Within the lines below, the span from the line with "Task: Open alfonsoque's profile picture" to the line with "Open Phone numbers settings", both ends included, is to be reproduced exactly, with pictures omitted.

### Extracted information:
=== Section Start ===
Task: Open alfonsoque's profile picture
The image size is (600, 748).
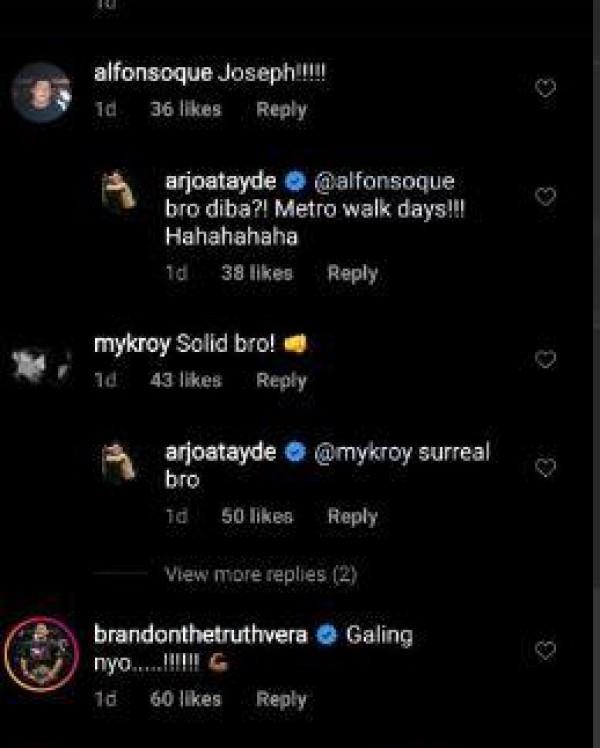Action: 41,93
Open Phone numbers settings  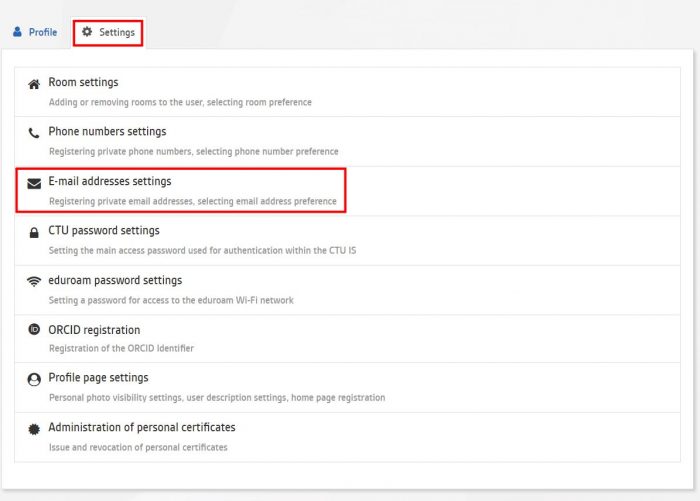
=== Section End ===
=== Section Start ===
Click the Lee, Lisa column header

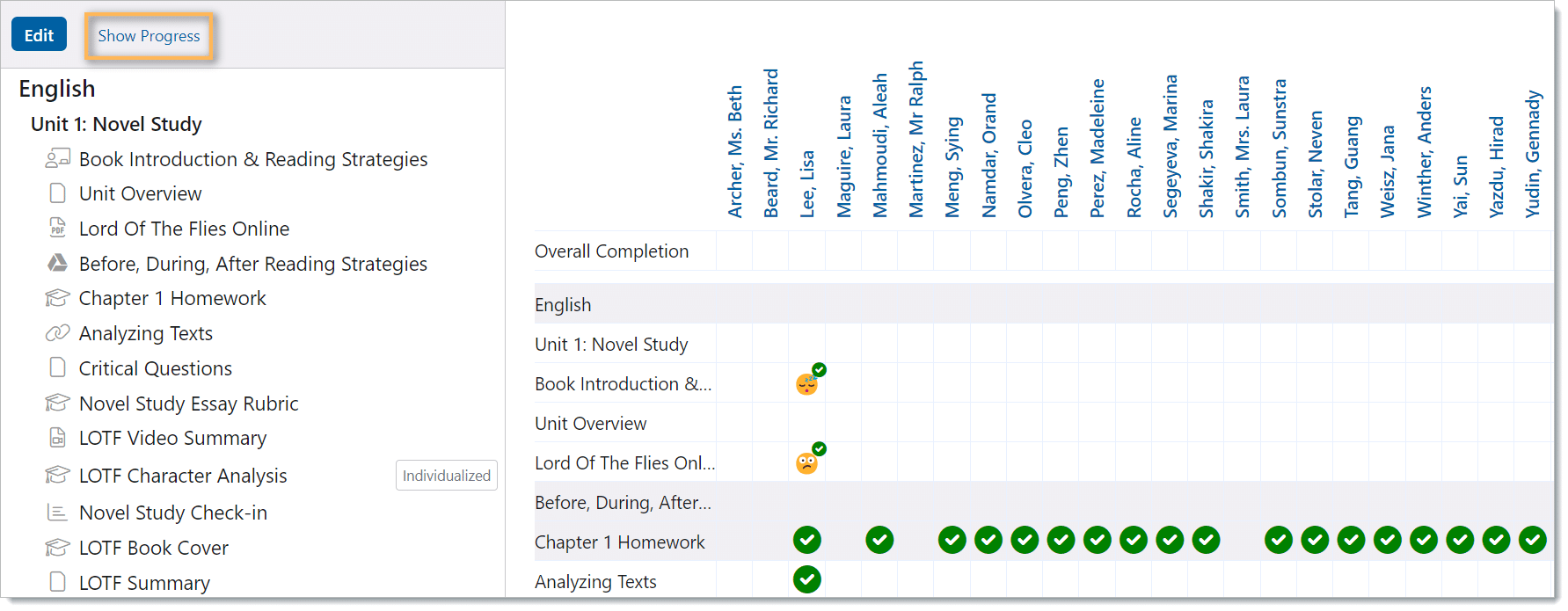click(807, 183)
=== Section End ===
### Answer area:
Task: Open alfonsoque's profile picture
The image size is (600, 748).
Action: 41,93
Open Phone numbers settings  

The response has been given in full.